The New and Basic State Pensions are poised for a 4.1% boost from April next year, with additional elements set for a 1.7% hike, in line with the Triple Lock mechanism. This guarantees annual increases based on the highest of three figures: average earnings growth (4.1%), CPI (1.7%), or 2.5%.
Despite this, a misleading video on social media has been circulating, wrongly asserting that HM Revenue and Customs (HMRC) has alerted pensioners to a “£130 deduction to the monthly State Pension”. The Labour Government has pledged to uphold the Triple Lock for another five years.
The government has also said the Personal Allowance will remain at £12,570 until the start of the 2028/29 fiscal year. The full New State Pension, which is currently £11,502 for the 2024/25 tax year, is set to climb to £11,973 in 2025/26.
This leaves a narrow margin of just £1,068 under the tax threshold for the current year and even less, at £597, for 2025/26. It’s essential to note that full New State Pension recipients are exempt from income tax, but those with extra income from employment or private or workplace pensions may be liable for taxation.

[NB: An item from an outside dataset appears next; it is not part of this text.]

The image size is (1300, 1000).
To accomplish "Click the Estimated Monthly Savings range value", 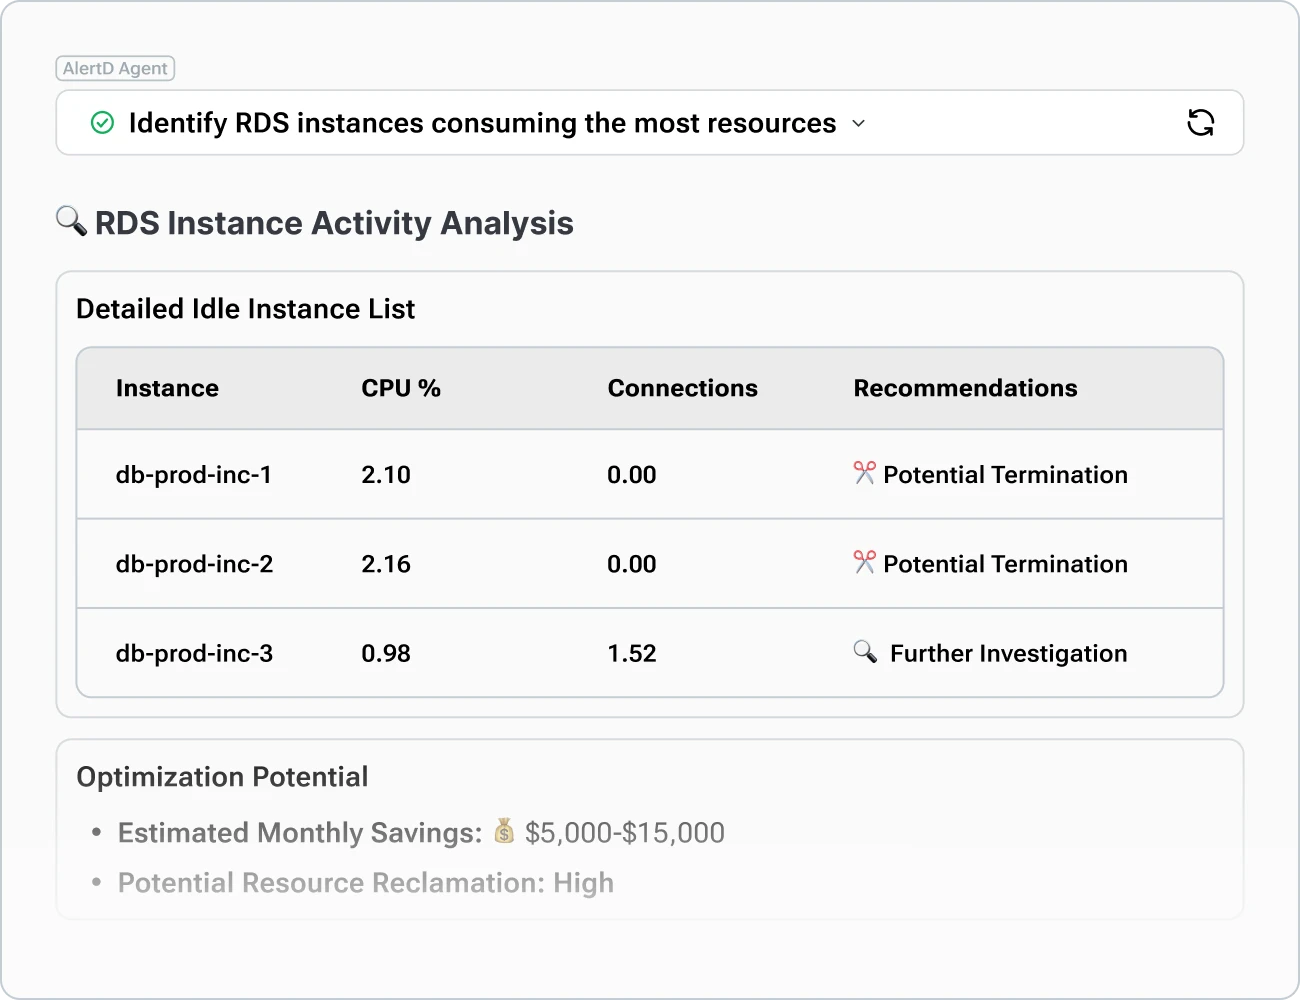I will [x=625, y=832].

For the majority, taxes will be automatically subtracted via PAYE for employment and on private pensions. However, individuals who do not pay tax through these means will receive a tax bill from HMRC the following summer, which must be settled by January of the next year, as reported by the Daily Record.
There has been considerable speculation regarding the number of pensioners who will be liable for tax. However, it’s important to note that out of the 12.7 million State Pensioners in the UK, nearly 8 million (62%) already pay some form of tax during their retirement.
This is not a new occurrence. With the 12th year of auto-enrolment in workplaces under way, more individuals are set to benefit from increased income during retirement and will likely pay tax, typically deducted from their private pension.
Any tax paid in retirement is based on the amount of income earned above the threshold, not the total additional income. For example, if an individual has a total annual income of £13,000, they will pay tax on £430 – the amount above the £12,570 threshold.
Income rates and bands – England
- £12,571 to £50,270 – 20%
- £50,271 to £125,140 – 40%
- over £125,140 – 45%
State Pension payments 2025/26
The DWP will soon publish the full list of State Pension and benefit uprated payments. So far, they have only confirmed the New and Basic State Pension rates, not additional elements (which are rising by 1.7%). To check your own future State Pension payments, use the online forecasting tool on GOV.UK.